Chronic production of IFN-I on Sickle Cell Anemia: cellular source, mechanisms of induction and pathological outcomes

Abstract

Sickle cell anemia (SCA) is one of the most common hemoglobinopathies in the world. Patients with SCA present reduced quality of life due to complications resulting from the change in the shape and physical properties of erythrocytes. These complications consist of chronic hemolytic anemia, pain crisis, organ dysfunction, susceptibility to infections, among others. SCA can be considered a chronic inflammatory disease, with the systemic release of proinflammatory cytokines such as TNF-a, IL-6 and IL-8. It is also known that genes induced by IFN-I are among the genes most expressed in PBMCs of patients with SCA, but there is no report on the role of IFN-I or plasmacytoid DCs, the main producers of these cytokines, in the pathology of the disease.

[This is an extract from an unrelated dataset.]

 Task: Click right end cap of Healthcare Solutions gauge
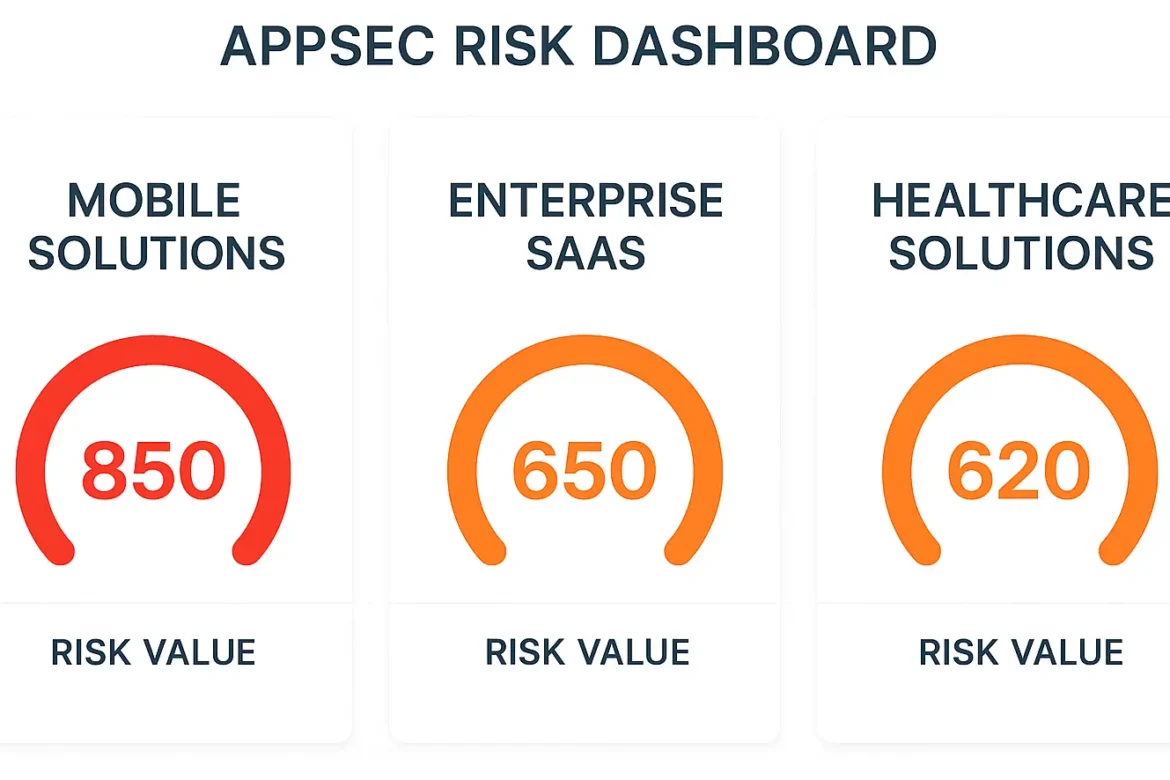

In the present work, we aim to unravel the cellular source of IFN-I and the mechanisms that induce its production. Furthermore, we will breed sickle cell mice with those deficient in IFN-I receptor to investigate the consequences of chronic IFN-I production on the pathology of sickle cell disease, the predisposition to autoimmune disease, as well as the response to viral infection. We hope that the data will reveal more information about the establishment of the chronic inflammatory state and immune dysfunction presented by the patients with SCA and that they expose new therapeutic targets for specific regulation of the pathology. (AU)